GNL Québec «ne verra pas le jour», affirment trois nations innues

Les méthaniers du projet GNL Québec passeraient par la rivière Saguenay, qui fait partie du territoire traditionnel des Innus.
Photo: Alexandre Shields Le Devoir Les méthaniers du projet GNL Québec passeraient par la rivière Saguenay, qui fait partie du territoire traditionnel des Innus.

Trois nations innues qui s’opposent formellement au projet GNL Québec n’excluent pas de recourir aux tribunaux pour défendre leurs droits ancestraux et bloquer la construction du gazoduc et de l’usine de liquéfaction de gaz naturel. Les promoteurs du projet disent accueillir les « préoccupations » des Premières Nations et ils estiment pouvoir leur démontrer que l’exportation de gaz albertain exploité par fracturation contribuera à la lutte contre la crise climatique.

« Il est clair, net et précis qu’un tel projet ne se fera pas sans notre consentement. Et selon nous, c’est inacceptable que le projet voie le jour chez nous », a souligné lundi au Devoir le vice-chef de Mashteuiatsh, Charles-Édouard Verreault. « Le projet ne verra pas le jour. C’est certain, étant donné que nous avons des droits ancestraux sur ce territoire », a-t-il ajouté, au nom du regroupement de nations innues de Mashteuiatsh, Essipit et Pessamit qui s’opposent à GNL Québec.

M. Verreault a également soutenu que les Premières Nations n’excluent pas de lancer une action en justice afin de bloquer la construction de l’usine de liquéfaction du Saguenay, mais aussi du gazoduc de 780 kilomètres qui doit l’alimenter en gaz naturel provenant de l’Ouest canadien. « Rien n’est exclu. On évalue présentement quelles seraient nos prochaines actions, si le gouvernement décidait d’aller de l’avant avec le projet. Aucune action n’est exclue », a-t-il fait valoir. « On ne restera pas les bras croisés à attendre la suite. »

Il est clair, net et précis qu’un tel projet ne se fera pas sans notre consentement. Et selon nous, c’est inacceptable que le projet voie le jour chez nous.

 

Dans un « message » à la population du Saguenay–Lac-Saint-Jean publié lundi, les trois nations rappellent ainsi qu’elles détiennent « des droits ancestraux et des titres innus conférant à nos Premières Nations un caractère incontournable sur toute question affectant la pérennité [de ce territoire], l’usage qu’on en fait et les projets qu’on y planifie ».

Dans ce contexte, les Innus disent vouloir privilégier « la protection du territoire ». Or, ajoutent-ils, « en cette époque de changement climatique, une telle protection implique une approche globale, car ce qui nuit à l’environnement en un endroit a le potentiel d’affecter toute la planète et, donc nos territoires comme ceux des autres ».

Non à la fracturation

M. Verreault a par ailleurs rappelé que l’essentiel du gaz naturel qui serait transporté et liquéfié dans le cadre du projet de GNL Québec découle de la fracturation hydraulique, un « procédé d’extraction dénoncé à travers le monde entier et qui, sur le plan environnemental, est dommageable et inacceptable ».

Le gouvernement du Québec a d’ailleurs fermé la porte à l’industrie du gaz de schiste dans la province, dans le cadre de la Loi sur les hydrocarbures. « On nous propose aujourd’hui de faire exécuter ce processus de fracturation hydraulique à l’extérieur de la province, comme si cela allait régler quoi que ce soit en matière de pollution globale et d’émission de gaz à effet de serre », déplorent les nations innues dans leur message commun.

========

▶ [Consigne donnée 1] Selon l'article sur GNL Québec, quelle longueur aurait le gazoduc censé alimenter l'usine de liquéfaction?
▶ [Consigne donnée 2] Dites si chacun de ces énoncés concorde avec l'article sur GNL Québec : (a) Charles-Édouard Verreault est vice-chef de Mashteuiatsh. (b) Les trois nations innues écartent tout recours aux tribunaux. (c) Le gouvernement du Québec a ouvert la porte à l'industrie du gaz de schiste dans la province.
▶ [Consigne donnée 3] Prolongez l'article sur GNL Québec en reprenant juste après sa dernière phrase.
Les enregistrements qui suivent ne sont pas nécessaires.

▶ [Extraits de données]
========

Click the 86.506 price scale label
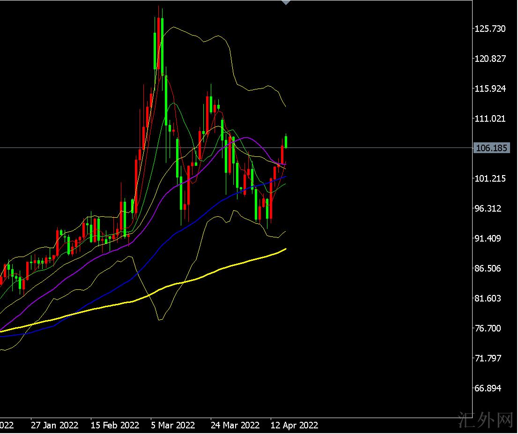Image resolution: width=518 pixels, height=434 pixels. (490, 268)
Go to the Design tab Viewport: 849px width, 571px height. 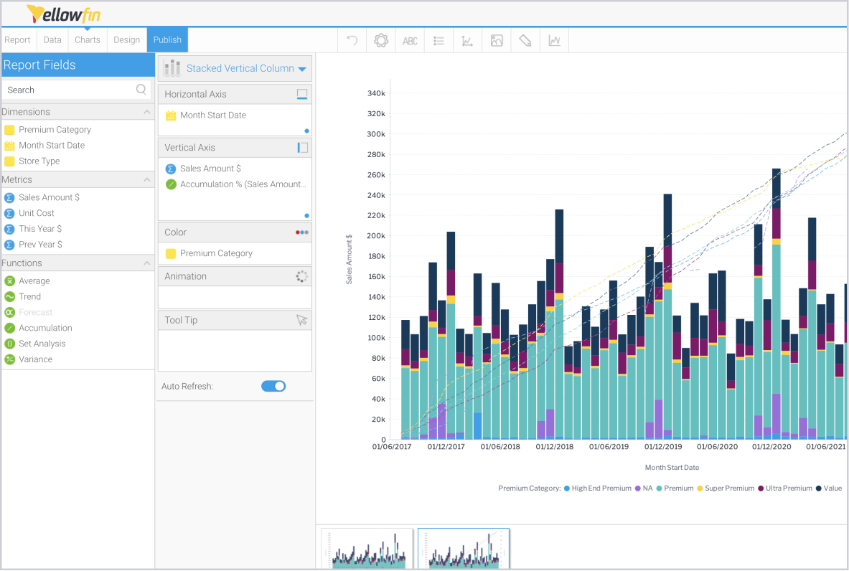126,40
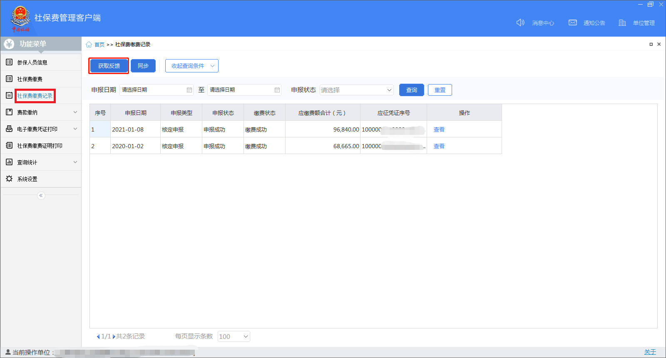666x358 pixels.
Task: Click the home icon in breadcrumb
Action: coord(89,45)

========

▶ [Bonne réponse 1] Le gazoduc ferait 780 kilomètres.

▶ [Bonne réponse 2]
(a) Oui : « le vice-chef de Mashteuiatsh, Charles-Édouard Verreault ».
(b) Non : « n’excluent pas de recourir aux tribunaux ».
(c) Non : « a d’ailleurs fermé la porte à l’industrie du gaz de schiste dans la province ».

▶ [Bonne réponse 3]
Selon les trois Premières Nations, il n’existe aucune certitude que le gaz naturel liquéfié au Saguenay permettrait de réduire les émissions de gaz à effet de serre ailleurs dans le monde. Le rapport du Bureau d’audiences publiques sur l’environnement (BAPE) portant sur le projet GNL Québec réfutait pour sa part l’idée que ce projet contribuerait à la « transition énergétique » nécessaire pour lutter contre la crise climatique, comme l’ont affirmé le premier ministre François Legault et certains de ses ministres avant même l’évaluation environnementale. Le rapport souligne plutôt que GNL Québec « pourrait constituer un frein à la transition énergétique sur les marchés visés par le projet ».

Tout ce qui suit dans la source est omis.